В кузне медный лом и шведские талеры — «доски» — высыпали на утрамбованную выжженную землю. Поздняков плотно запер двери и встал к весам…
— Эх, и гуси вы лапчатые, святые отцы! Ровно двух фунтов не хватает, сказал Пантелей Лукич, взвесив последнюю горсть медяшек. Задрав рубаху, он вытащил кису, отсчитал серебро и протянул Фирсову: — Держи, Герасим, пять рублев. Цена государева.
У Фирсова закрылся один глаз.
— Может, оно и так, да ты не государь. Нашел дурака! Медью-то ноне торговать запрещено. Аль не слыхал?
— Слышал, потому и плачу пять рублев.
— Клади обратно или плати десять! — взвился Герасим.
Лицо у Позднякова стало жестоким, глаза выпучились.

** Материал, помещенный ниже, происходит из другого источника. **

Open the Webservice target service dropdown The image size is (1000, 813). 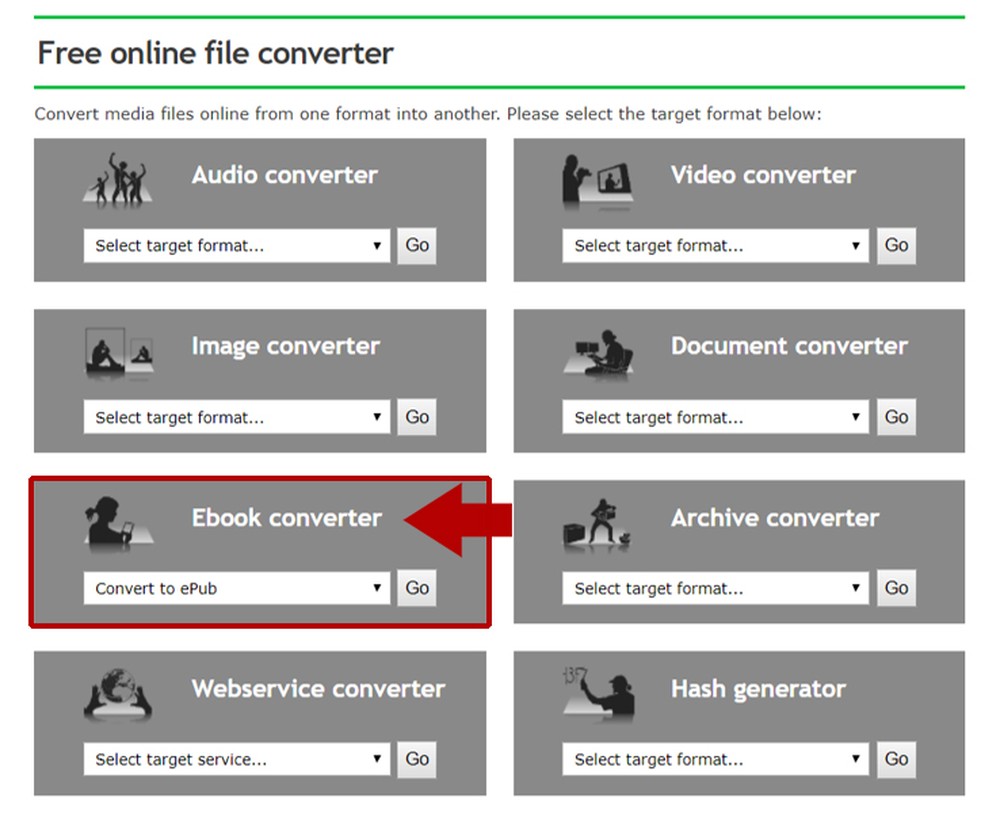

— Да ты рехнулся, монах! — рявкнул он и оглянулся на дверь. — Медь-то нонче, слава тебе господи, выше двенадцати копеек за фунт не поднималась.
— За пять рублев хочешь все четыреста получить. Ишь ты… А вот этого не видал? — Герасим сложил кукиш и повертел им перед носом Пантелея Лукича.